Each line of the listing below must be set down exactly.

####################

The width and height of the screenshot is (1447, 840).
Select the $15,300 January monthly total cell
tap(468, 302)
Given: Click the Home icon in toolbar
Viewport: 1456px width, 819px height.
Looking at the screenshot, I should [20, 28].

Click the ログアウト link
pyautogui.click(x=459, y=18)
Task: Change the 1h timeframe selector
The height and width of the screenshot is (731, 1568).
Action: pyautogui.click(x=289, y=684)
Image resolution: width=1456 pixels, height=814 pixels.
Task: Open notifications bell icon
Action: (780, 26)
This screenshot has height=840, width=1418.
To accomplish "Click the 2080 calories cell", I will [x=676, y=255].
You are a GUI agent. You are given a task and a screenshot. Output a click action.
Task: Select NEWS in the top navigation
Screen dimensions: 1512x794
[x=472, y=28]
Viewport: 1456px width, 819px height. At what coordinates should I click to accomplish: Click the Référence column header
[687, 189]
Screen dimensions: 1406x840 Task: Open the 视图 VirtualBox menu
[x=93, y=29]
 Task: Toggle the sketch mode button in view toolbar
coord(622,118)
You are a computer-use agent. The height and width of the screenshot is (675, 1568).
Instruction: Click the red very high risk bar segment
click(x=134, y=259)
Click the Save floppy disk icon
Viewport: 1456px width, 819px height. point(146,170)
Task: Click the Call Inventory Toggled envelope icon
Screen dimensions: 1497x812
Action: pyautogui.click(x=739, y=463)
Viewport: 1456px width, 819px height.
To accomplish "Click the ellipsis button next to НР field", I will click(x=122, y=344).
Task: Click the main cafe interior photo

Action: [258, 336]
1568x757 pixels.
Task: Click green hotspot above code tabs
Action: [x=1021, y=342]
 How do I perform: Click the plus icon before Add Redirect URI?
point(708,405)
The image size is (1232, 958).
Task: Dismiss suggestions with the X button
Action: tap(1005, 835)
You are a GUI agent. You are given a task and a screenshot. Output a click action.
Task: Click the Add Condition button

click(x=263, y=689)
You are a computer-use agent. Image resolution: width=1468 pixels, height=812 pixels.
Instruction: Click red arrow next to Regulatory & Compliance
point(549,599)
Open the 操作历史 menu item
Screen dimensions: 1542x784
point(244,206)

####################

# Written solution
The width and height of the screenshot is (1447, 840).
Select the $15,300 January monthly total cell
tap(468, 302)
Given: Click the Home icon in toolbar
Viewport: 1456px width, 819px height.
Looking at the screenshot, I should [20, 28].

Click the ログアウト link
pyautogui.click(x=459, y=18)
Task: Change the 1h timeframe selector
The height and width of the screenshot is (731, 1568).
Action: pyautogui.click(x=289, y=684)
Image resolution: width=1456 pixels, height=814 pixels.
Task: Open notifications bell icon
Action: (780, 26)
This screenshot has height=840, width=1418.
To accomplish "Click the 2080 calories cell", I will [x=676, y=255].
You are a GUI agent. You are given a task and a screenshot. Output a click action.
Task: Select NEWS in the top navigation
Screen dimensions: 1512x794
[x=472, y=28]
Viewport: 1456px width, 819px height. At what coordinates should I click to accomplish: Click the Référence column header
[687, 189]
Screen dimensions: 1406x840 Task: Open the 视图 VirtualBox menu
[x=93, y=29]
 Task: Toggle the sketch mode button in view toolbar
coord(622,118)
You are a computer-use agent. The height and width of the screenshot is (675, 1568).
Instruction: Click the red very high risk bar segment
click(x=134, y=259)
Click the Save floppy disk icon
Viewport: 1456px width, 819px height. point(146,170)
Task: Click the Call Inventory Toggled envelope icon
Screen dimensions: 1497x812
Action: pyautogui.click(x=739, y=463)
Viewport: 1456px width, 819px height.
To accomplish "Click the ellipsis button next to НР field", I will click(x=122, y=344).
Task: Click the main cafe interior photo

Action: [258, 336]
1568x757 pixels.
Task: Click green hotspot above code tabs
Action: [x=1021, y=342]
 How do I perform: Click the plus icon before Add Redirect URI?
point(708,405)
The image size is (1232, 958).
Task: Dismiss suggestions with the X button
Action: tap(1005, 835)
You are a GUI agent. You are given a task and a screenshot. Output a click action.
Task: Click the Add Condition button

click(x=263, y=689)
You are a computer-use agent. Image resolution: width=1468 pixels, height=812 pixels.
Instruction: Click red arrow next to Regulatory & Compliance
point(549,599)
Open the 操作历史 menu item
Screen dimensions: 1542x784
point(244,206)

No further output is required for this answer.